As our doctor discussed the disease with us, he provided us with some choices for treatment.  We would need to see a specialist, and we could opt for a local university hospital, a regional facility that didn’t yet have a good mesothelioma program, or a reputable specialist in Boston.  The disbelief in my wife’s face was heartbreaking, and as I looked at her and waited for some sign of interest in any of the three choices, I realized that she was paralyzed by shock and fear.  I told our doctor, “Get us to Boston!”

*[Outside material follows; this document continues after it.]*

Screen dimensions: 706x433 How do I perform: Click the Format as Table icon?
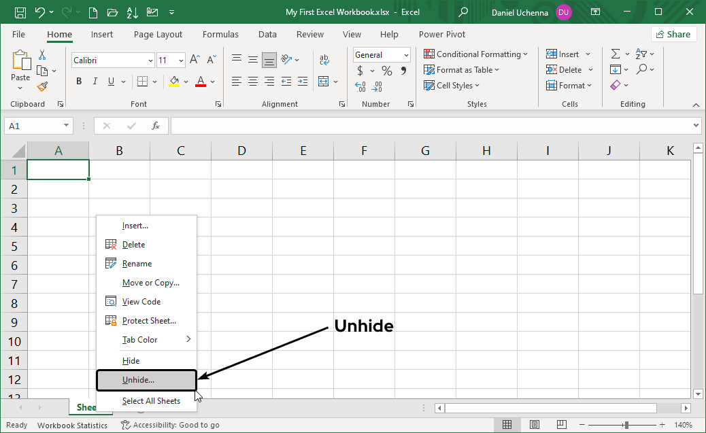[x=429, y=69]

Our next two months were rough.  The familiarity of our daily routines was gone as we devoted all of our attention to Heather’s medical needs.  She couldn’t work after the diagnosis, and we had both been accustomed to our full-time schedules prior to this.  Now, we were arranging child care for Lily so that we could deal with the medical steps we must take.  I was afraid of losing my wife to cancer, worried that we would lose everything in the process.  More than once, I broke under the pressure and dissolved into tears in private, but I didn’t let Heather see the worst of my meltdowns.  I needed to be strong on her behalf.

However, not all of this experience was bad.  Through our struggles, we encountered so many positives that helped pull us through.  First and foremost was the community that rallied around us in our time of need.  Friends and family came out of the woodwork offering help and support.  We were so touched by their generosity, and it was this kindness that allowed us to make it through the most difficult times. Complete strangers even provided assistance and support.  Comforting words were priceless, and financial help was certainly appreciated, as the bills kept piling up and our income was significantly lowered.

When you are faced with the overwhelming impact of cancer, take advantage of every little bit of help available.  People who care will sincerely offer.  Make the most of their support. The help and support of our community was invaluable in our fight with cancer.

Second only to the love and support of our community, our greatest tool to help us through was hope.  Throughout all of the struggles, all of the bad days and moments of fear and despair, we never allowed ourselves to give up hope for a better tomorrow.  A positive attitude and outlook can go a long, long way.  My wife has frequently said that she sees life through rose-colored glasses.  This positivity was key to her survival, as it encouraged both of us to never give up, even through the toughest times.

Heather’s mesothelioma treatment over the following months would drive her cancer into remission, and she has been cancer free to this day, over seven years since her diagnosis.  I grew and learned a lot during this time, and I can honestly say that being my wife’s caregiver has made me a better man.  Now, Heather and I hope that by sharing our story, we can inspire others in their own daily battles, whether it be cancer or any other obstacle in your way.  Never give up hope, and never stop fighting for the ones you love.

“Cameron is husband to Heather Von St. James, survivor advocate for the Mesothelioma Cancer Alliance, and father to Lily Rose. He, along with Heather and young Lily, had their world’s turned upside down when Heather was diagnosed with malignant pleural mesothelioma, just 3 1/2 months after the birth of his only child. When faced with the very real possibility of raising Lily on his own, he fought alongside Heather in her battle with mesothelioma. It was his determination and refusal to compromise on doctors or treatments that led them to Boston to receive radical surgery from esteemed mesothelioma surgeon, David Sugarbaker. Heather continues to thrive 7 years later.

Like Heather, Cameron is passionate about bringing awareness to mesothelioma and the dangers of asbestos exposure. It is his hope that sharing his story will help others those battling cancer and their caregivers who provide them care and guidance in their journey.”